10
Jun

Ampol scores partial win in Chevron brand stoush

Petrol and diesel supplier Ampol will be able to keep using red canopies at its rebranded petrol stations but will not be able to use the “StarCard” brand in some of its advertising under a court judgement that heats up the ongoing tensions in the fuels marketing sector with energy giant Chevron.

The branding stoush between Ampol – the former Caltex Australia – and its former half owner, launched last September, threatened to derail Ampol’s rebranding in Australia, which is in the middle of being rolled out.

But Ampol said on Wednesday it will press ahead with the branding rollout, which CEO Matt Halliday said is due to complete by the end of 2022.

At the same time Chevron said the ruling does not affect its intention to start rebranding its Puma-named petrol stations to Caltex next year.
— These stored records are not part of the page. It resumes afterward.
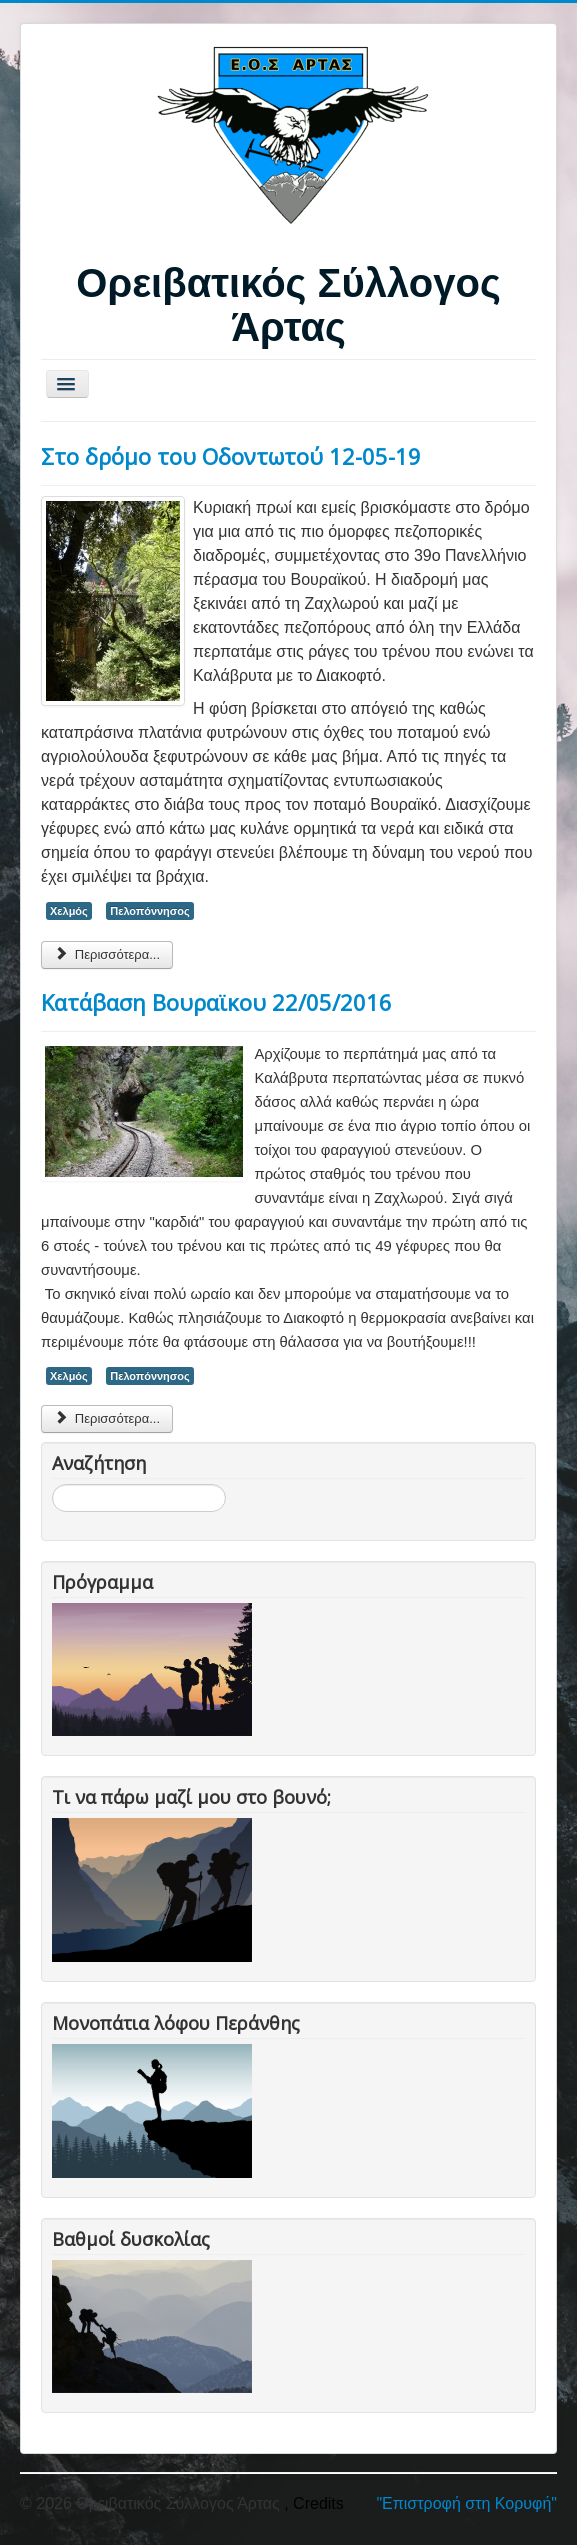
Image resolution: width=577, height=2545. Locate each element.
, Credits (314, 2503)
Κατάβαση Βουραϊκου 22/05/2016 (216, 1002)
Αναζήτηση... (52, 1484)
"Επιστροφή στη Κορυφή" (466, 2503)
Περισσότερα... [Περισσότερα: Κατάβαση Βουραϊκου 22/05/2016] (107, 1418)
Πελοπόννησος (150, 911)
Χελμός (69, 911)
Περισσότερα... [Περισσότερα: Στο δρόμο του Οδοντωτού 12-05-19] (107, 954)
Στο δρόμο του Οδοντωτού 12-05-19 (231, 456)
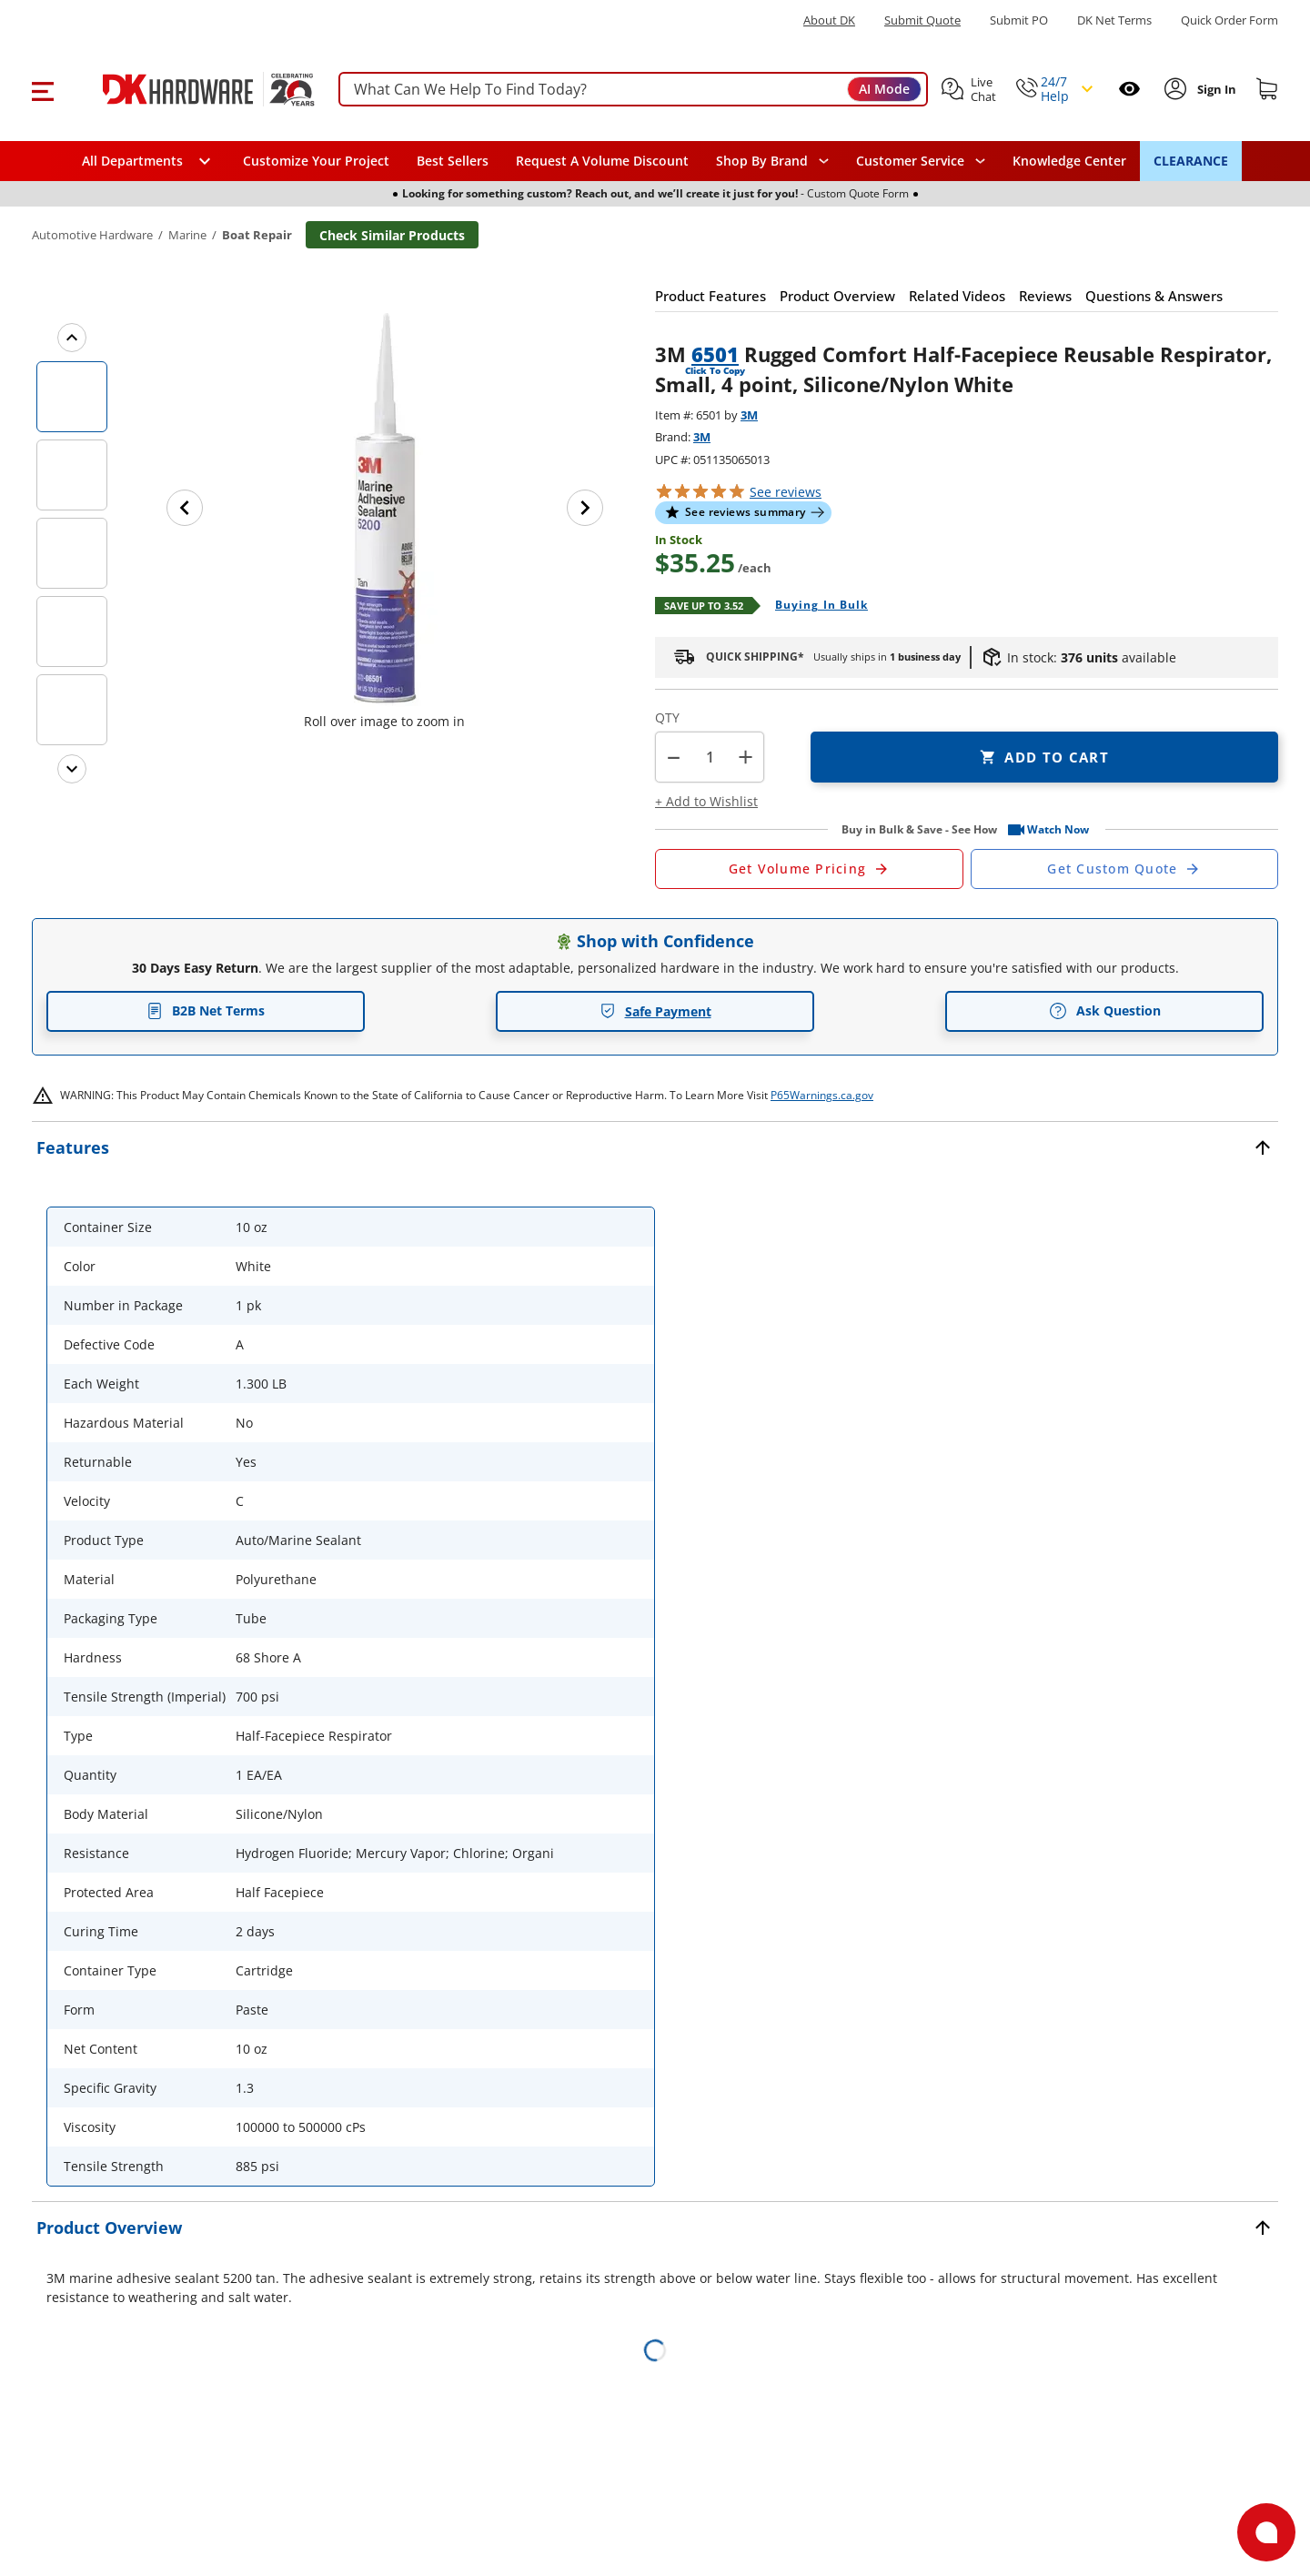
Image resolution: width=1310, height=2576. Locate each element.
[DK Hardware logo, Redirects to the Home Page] (190, 89)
The dispute originates from Chevron’s move in December 2019 to terminate a licence agreement that let it use the Caltex name. Ampol, which changed its name from Caltex Australia last year, must cease using the Caltex name altogether by the end of 2022. Chevron will now relaunch Caltex in Australia after its surprise acquisition also in late 2019 of the Puma Australian network.

Ampol is embroiled in a separate dispute with Euro Garages, which owns the Woolworths petrol station network, over allegedly misleading or deceptive conduct in connection with the rebranding.

“The Ampol brand is one that strongly resonates with Australians and we will continue to leverage our position as the only major Australian fuel brand in order to win new customers,” Mr Halliday said after the Federal Court ruling.

A Chevron spokesman described the court ruling as “complex” and said the group will take time to review it.

“This judgment does not impact our exciting plans for 2022 when we will start rebranding our Puma-branded retail outlets to Caltex and growing the Caltex network,” he said.

From January next year, Chevron will also start selling an expanded range of high-quality Caltex lubricants to Australian customers, the spokesman added.

The court ruling dismissed Chevron’s claim to restrict Ampol’s use of the red forecourt canopy into the design of its Ampol branded sites, the Sydney-based company said.

Chevron’s claims that Ampol’s sub-licensee EG was displaying non-compliant signage was also dismissed, it said,

The claim by the US major that Ampol was engaged in misleading conduct by using the brands Ampol, Ampolcard, Caltex, and StarCard together was also dismissed, Ampol said.

However, the court found in Chevron’s favour in that Ampol will not be able to use the StarCard brand in some advertising to say the card will be accepted at its sites.

Ampol said the court will now hold another hearing, which will consider the details of the claims and determine cost orders.

It said it will adapt its communications with account holders to “educate them on the transition arrangements in a manner that is compliant with the judgment”.